--- What you have to do ---
The answer must consist only of the lines from the line with "You are a computer-use" to the line with "Instruction: Select the", both included, exactly as they stand below.

Segment Start: Data extract

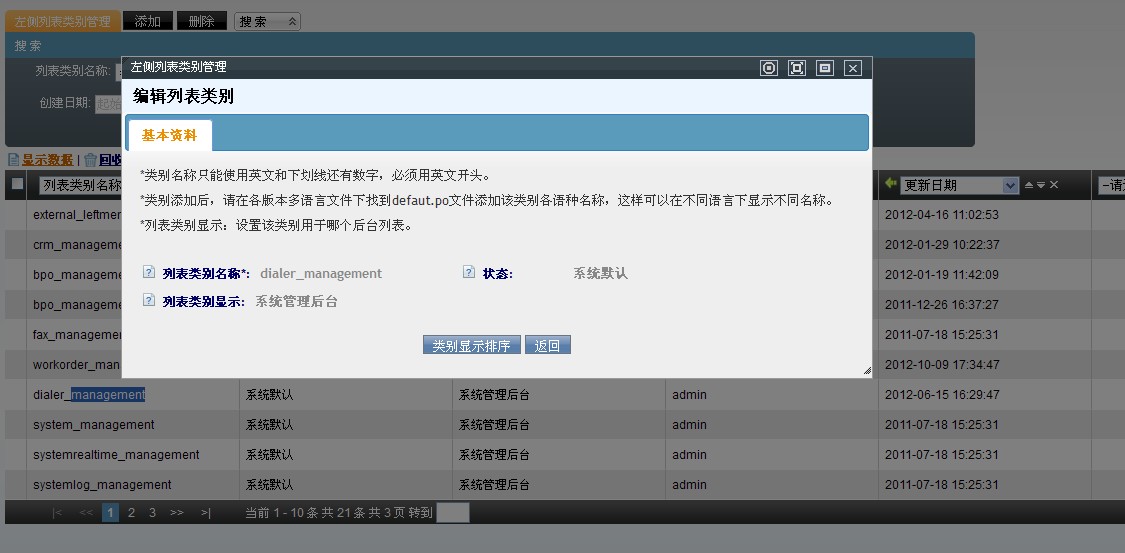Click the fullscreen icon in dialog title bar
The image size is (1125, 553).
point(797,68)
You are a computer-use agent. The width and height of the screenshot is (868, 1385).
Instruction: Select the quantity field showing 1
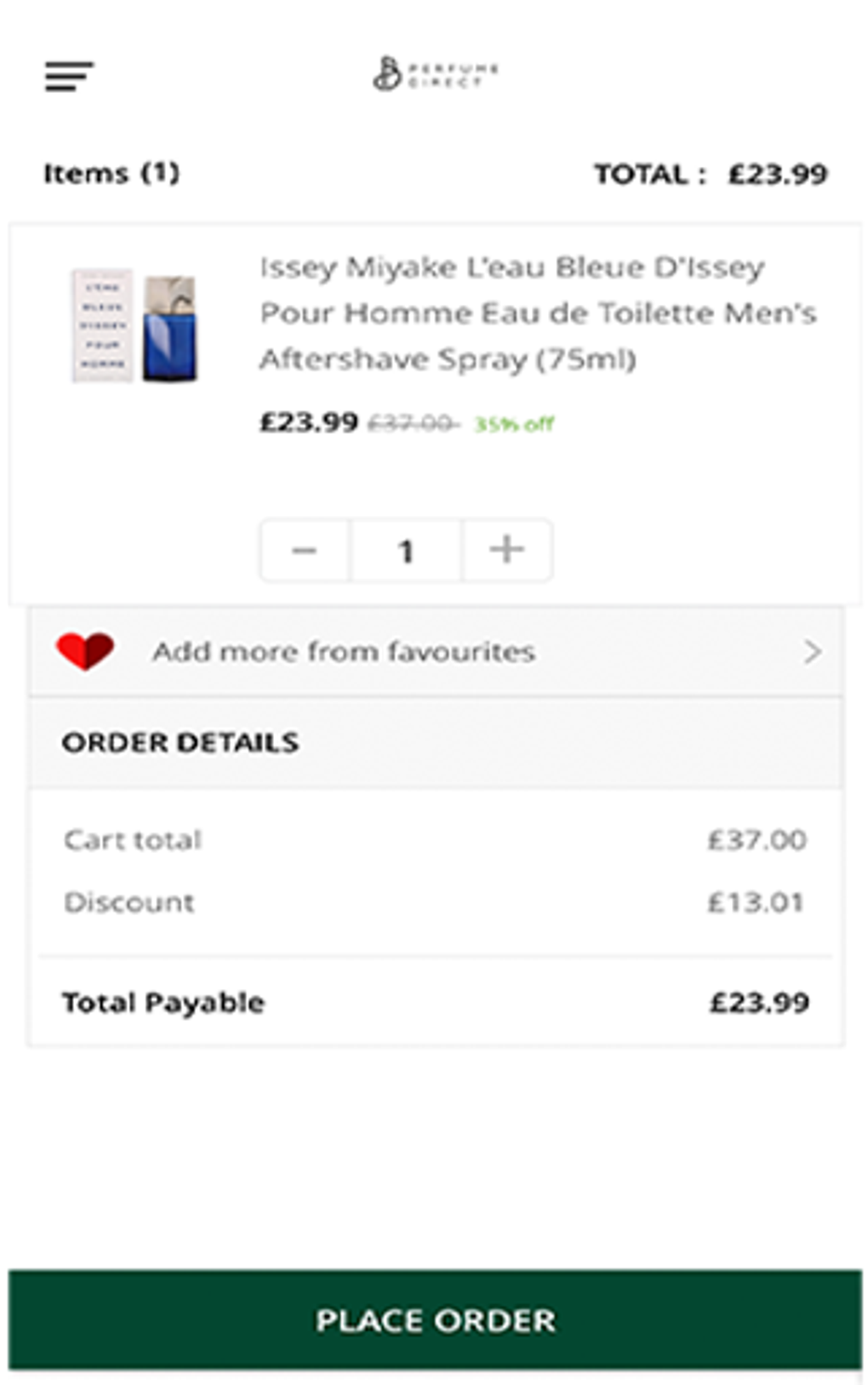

Segment End: Data extract
Segment Start: Data extract

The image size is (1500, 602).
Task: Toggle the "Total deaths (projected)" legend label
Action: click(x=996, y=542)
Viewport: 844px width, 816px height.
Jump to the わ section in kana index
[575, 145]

Segment End: Data extract
Segment Start: Data extract

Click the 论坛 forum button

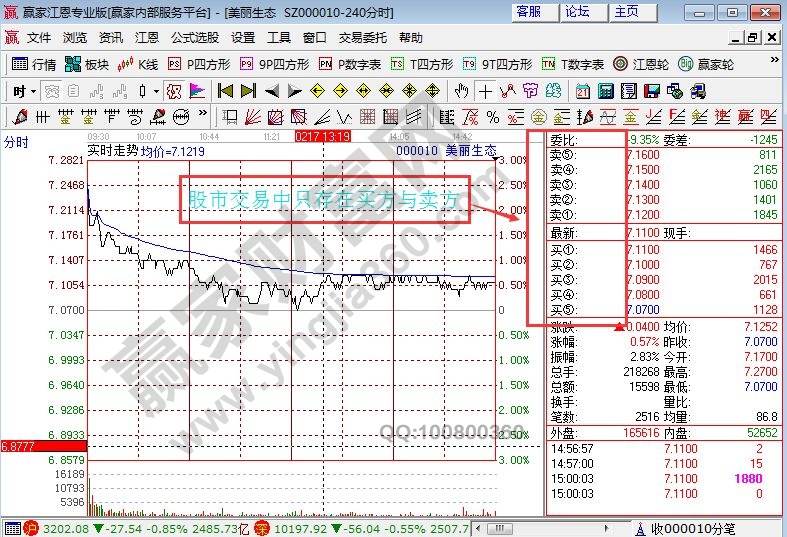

Segment End: Data extract

--- Completed exercise ---
You are a computer-use agent. The width and height of the screenshot is (868, 1385).
Instruction: Select the quantity field showing 1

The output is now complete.